ACTION ITEM
Exact copy, no pictures: repeat the data that follows.

[Collected data]
= = =

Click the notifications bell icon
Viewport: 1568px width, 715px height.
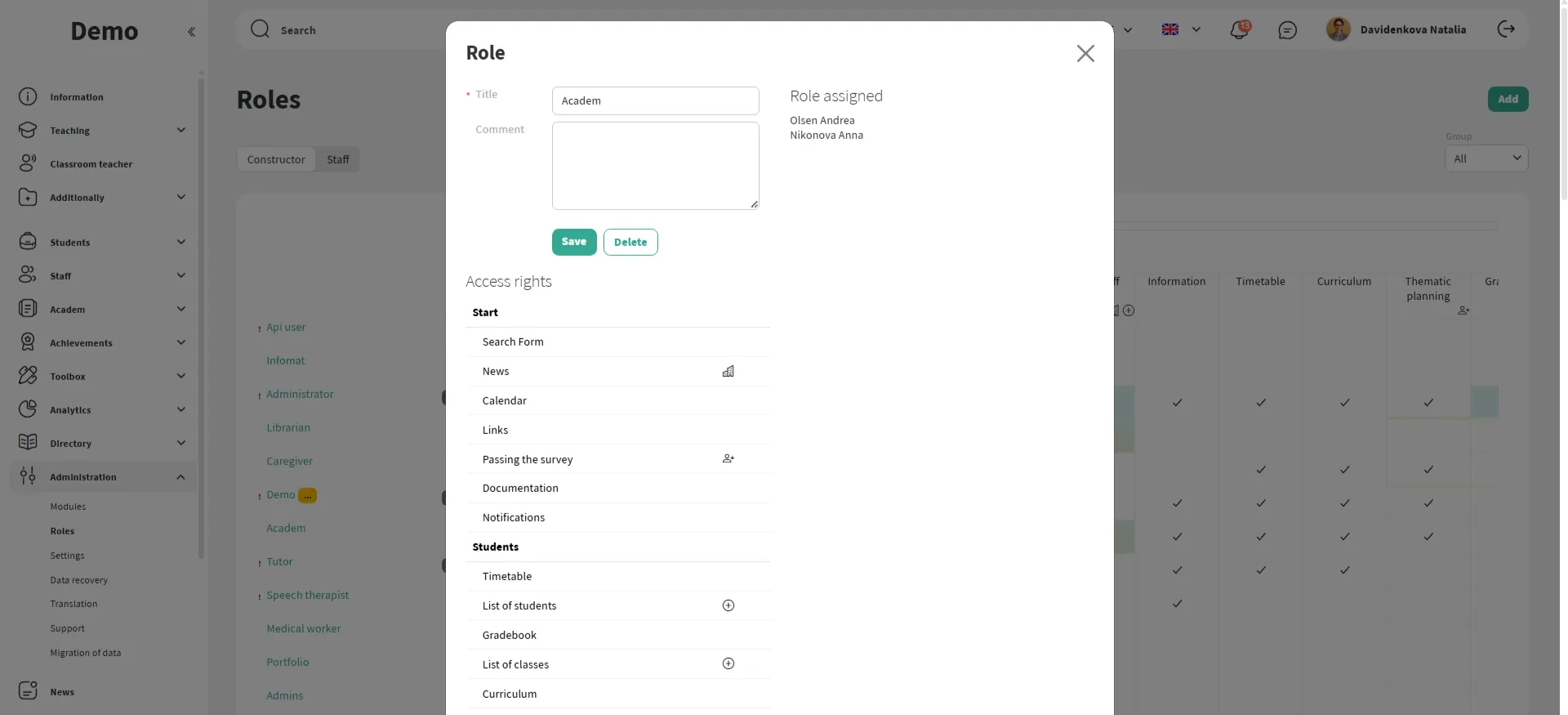coord(1239,30)
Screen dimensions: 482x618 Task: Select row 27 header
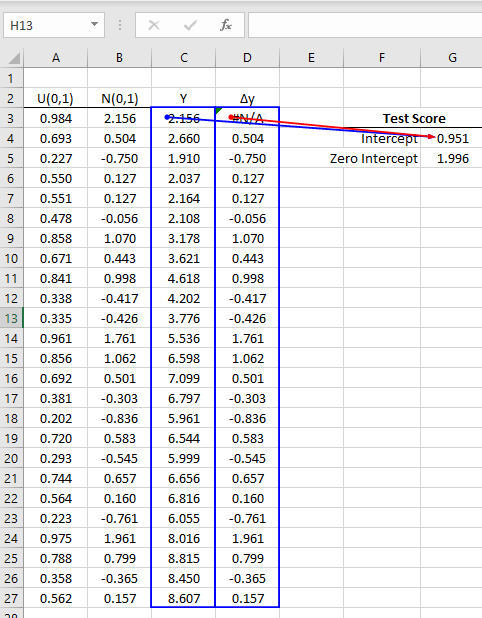point(11,598)
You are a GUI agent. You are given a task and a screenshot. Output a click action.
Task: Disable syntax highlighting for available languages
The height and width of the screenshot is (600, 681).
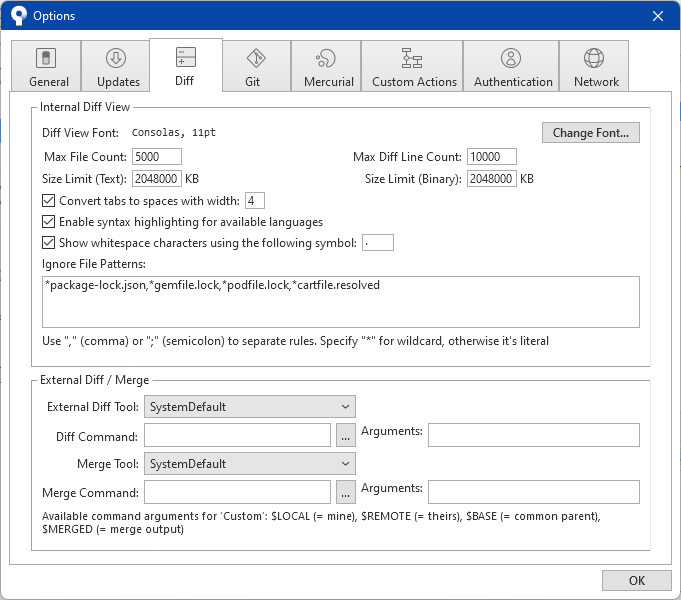click(x=49, y=222)
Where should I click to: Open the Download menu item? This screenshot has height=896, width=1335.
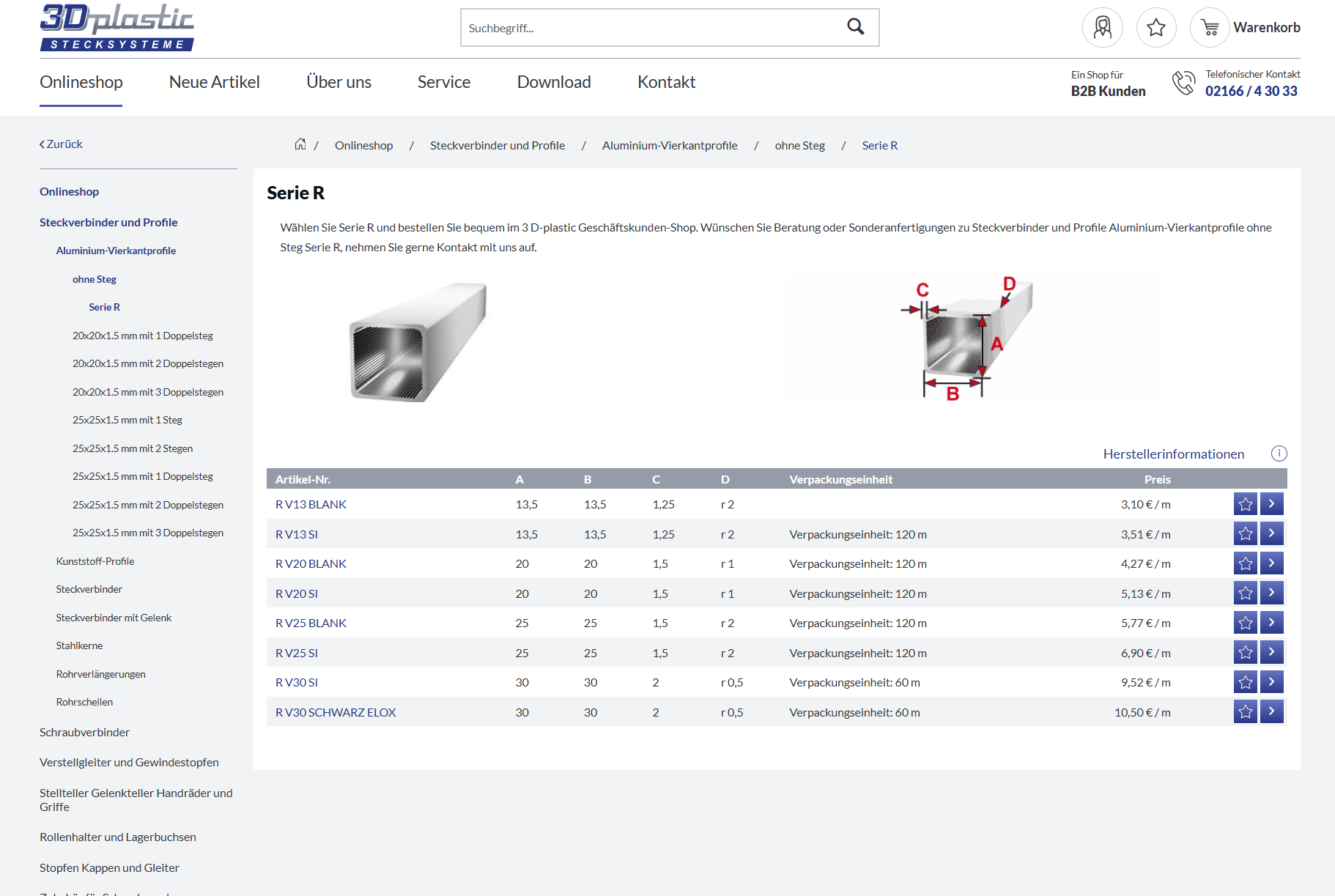pos(553,82)
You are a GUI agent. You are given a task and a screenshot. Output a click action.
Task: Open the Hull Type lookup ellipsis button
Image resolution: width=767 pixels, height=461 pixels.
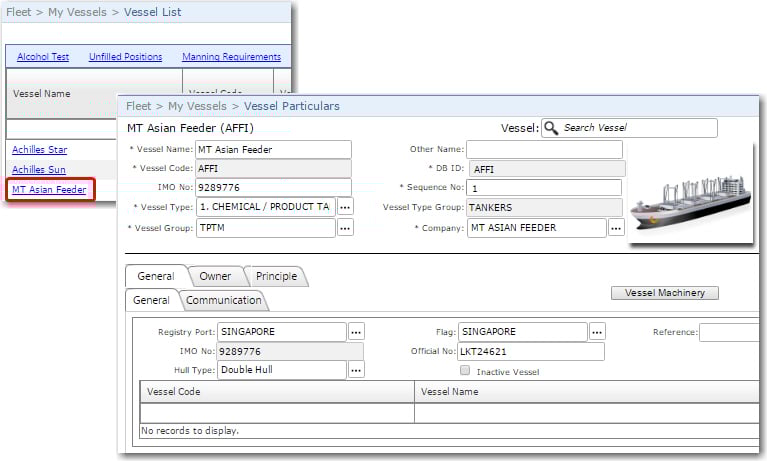[357, 370]
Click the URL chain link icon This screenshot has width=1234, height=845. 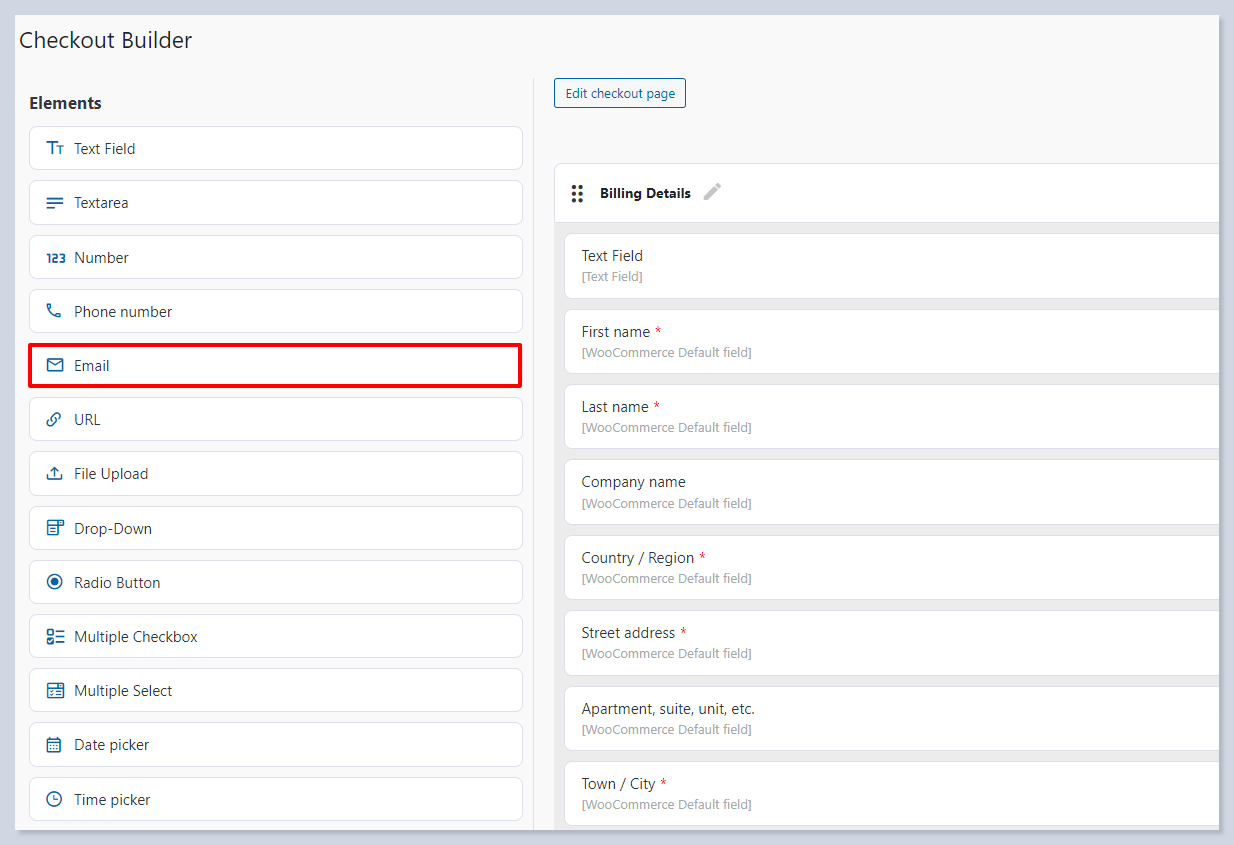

= = =

PROBLEM SOLUTION
Click the notifications bell icon
Viewport: 1568px width, 715px height.
coord(1239,30)
Screen dimensions: 482x618 Task: Select row 27 header
point(11,598)
You are a GUI agent. You are given a task and a screenshot. Output a click action.
Task: Disable syntax highlighting for available languages
The height and width of the screenshot is (600, 681).
click(x=49, y=222)
Where should I click to: Open the Download menu item? This screenshot has height=896, width=1335.
pos(553,82)
You are a GUI agent. You are given a task and a screenshot. Output a click action.
Task: Open the Hull Type lookup ellipsis button
Image resolution: width=767 pixels, height=461 pixels.
[357, 370]
Click the URL chain link icon This screenshot has width=1234, height=845. 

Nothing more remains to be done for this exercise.